Tunisia PM pledges calm, coalition talks as president flees
TUNIS – Tunisia's new leader promised order would be restored while he attempts to form a coalition to take the country to elections after a wave of popular protests swept the president from power.
The Tunisian army was called onto the streets on Friday, witnesses said, as residents in several parts of the Tunisian capital said groups were marauding through the town setting fire to buildings and attacking people and property.
In a dramatic climax to weeks of violent protests against his rule, Zine al-Abidine Ben Ali, Tunisia's president for more than 23 years, fled to Saudi Arabia on Friday and Prime Minister Mohamed Ghannouchi took over as caretaker president.
But it remains to be seen whether the protesters will accept Ghannouchi's interim leadership, or take to the streets again.
"Tomorrow we will be back on the streets, in Martyrs Square, to continue this civil disobedience until ... the regime is gone. The street has spoken," said Fadhel Bel Taher, whose brother was one of dozens of people killed in protests.
Occasional gunshots could be heard in the center of Tunis as well as the sound of tear gas grenades being fired, while helicopters patrolled overhead and acrid smoke hung in the air. In working class suburbs, residents lined the streets, holding metal bars and knives to ward off looters.
Ghannouchi went on live television, via telephone, to promise everything was being done to restore order.
"I salute the fact that groups of young people have got together to defend their neighborhoods but we can assure them we will reinforce their security," Ghannouchi said.
"We are at the service of the Tunisian people. Our country does not deserve everything that is happening. We must regain the trust of citizens in the government."
The prime minister told Tunisians he would steer the state until early elections. But it was not clear whether protesters would accept the technocrat Ghannouchi, prime minister since 1999, due to his close association with Ben Ali's rule.
"All I fear is that the Tunisian street, as long as it sees one person from this regime remain, will continue to complain. We need to create a government in which all parties are represented, to salvage the situation," said Paris-based analyst Ahmed al-Bawlaqi.
Ghannouchi said he would meet representatives of political parties on Saturday to attempt to form a coalition government.
"Tomorrow will be a decisive day," Ghannouchi told a private Tunisian television station in a telephone interview. "I will meet representatives of political parties to form a government which I hope will meet expectations."
One of those invited to meet Ghannouchi for coalition talks was Najib Chebbi, an eloquent lawyer who has long been seen by Western diplomats as the most credible figure in the opposition.

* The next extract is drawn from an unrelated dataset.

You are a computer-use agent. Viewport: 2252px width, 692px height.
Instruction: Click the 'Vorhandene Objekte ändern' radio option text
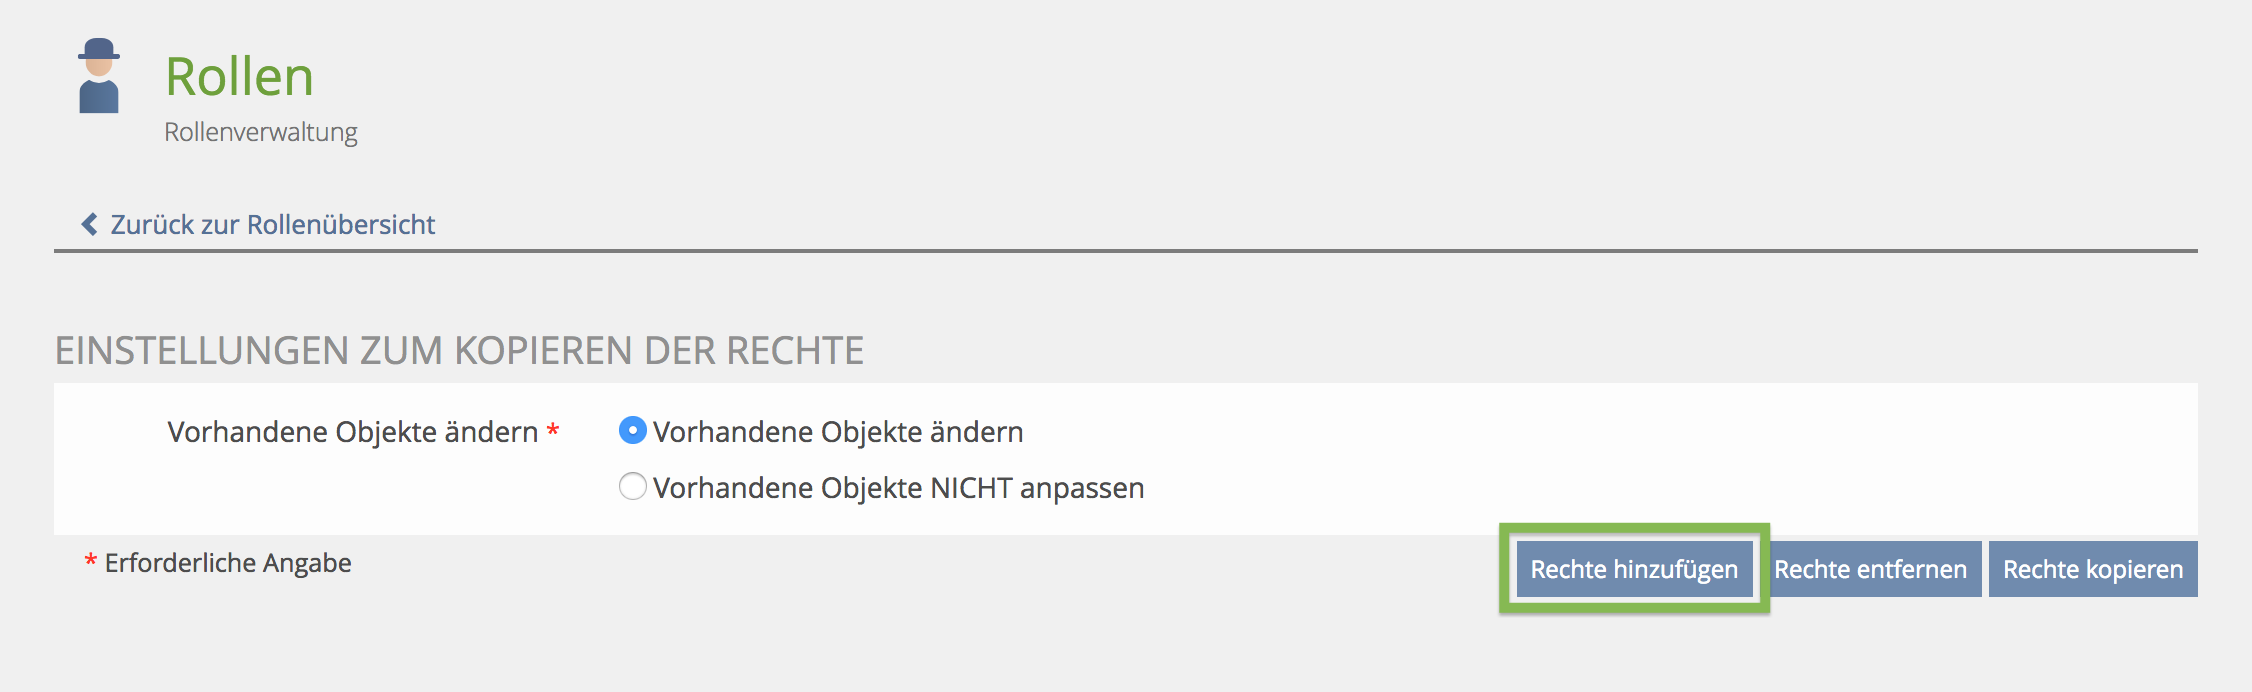tap(838, 432)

"This is a crucial moment. There is a change of regime under way. Now it's the succession," Chebbi told France's I-Tele TV. "It must lead to profound reforms, to reform the law and let the people choose."
The violence and rapid turn of events sent shockwaves across the Arab world, where similar authoritarian rulers are deeply entrenched, but face mounting pressures from growing young populations, economic hardship and the appeal of militant Islam.
Western powers have long turned a blind eye to rulers in the region who provide a bulwark against Islamist radicals. The United States led international calls for calm and for the people of Tunisia to be given a free choice of leaders.
"I condemn and deplore the use of violence against citizens peacefully voicing their opinion in Tunisia, and I applaud the courage and dignity of the Tunisian people," said US President Barack Obama.